Le peu de sympathie que j’éprouve pour les ouvrages et surtout pour la personne de Jean-Jacques me conduirait trop loin, et j’ai besoin de me rappeler que je ne dois parler de lui que comme musicien.

Ce fut certes une chose rare au XVIIIe siècle, alors qu’il était bien généralement reconnu qu’un musicien ne pouvait être autre chose qu’une machine à musique, incapable d’avoir une idée en dehors de son art, alors que Voltaire, accueillant Grétry, lui disait : « Vous êtes musicien et homme d’esprit.

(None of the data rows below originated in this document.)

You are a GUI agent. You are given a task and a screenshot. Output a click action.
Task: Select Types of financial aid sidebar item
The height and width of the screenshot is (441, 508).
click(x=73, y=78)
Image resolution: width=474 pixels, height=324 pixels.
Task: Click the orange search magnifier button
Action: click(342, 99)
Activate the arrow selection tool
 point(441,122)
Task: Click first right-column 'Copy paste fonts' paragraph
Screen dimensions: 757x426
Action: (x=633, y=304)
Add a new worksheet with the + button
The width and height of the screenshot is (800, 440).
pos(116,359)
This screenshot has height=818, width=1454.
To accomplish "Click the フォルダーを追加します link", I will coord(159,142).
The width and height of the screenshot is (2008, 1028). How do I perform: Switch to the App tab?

Monsieur, la chose est rare. » Ce fut, dis-je, une anomalie phénoménale que celle qu’offrit l’exemple d’un homme éminent dans les lettres et dans la philosophie, ne se contentant pas de se dire musicien, mais exerçant en outre presque tous les degrés de cette profession, sauf la qualité d’instrumentiste qui lui manquait, et se montrant tour à tour copiste, écrivain didactique, critique, théoricien et compositeur.

Le plus curieux est que celui qui tenta d’embrasser toutes les branches de l’art musical, en connaissait à peine les premiers éléments, ne put jamais parvenir à solfier proprement un air, ne comprenait rien à la vue d’une partition, et était moins embarrassé pour en écrire une que pour lire celle d’un autre.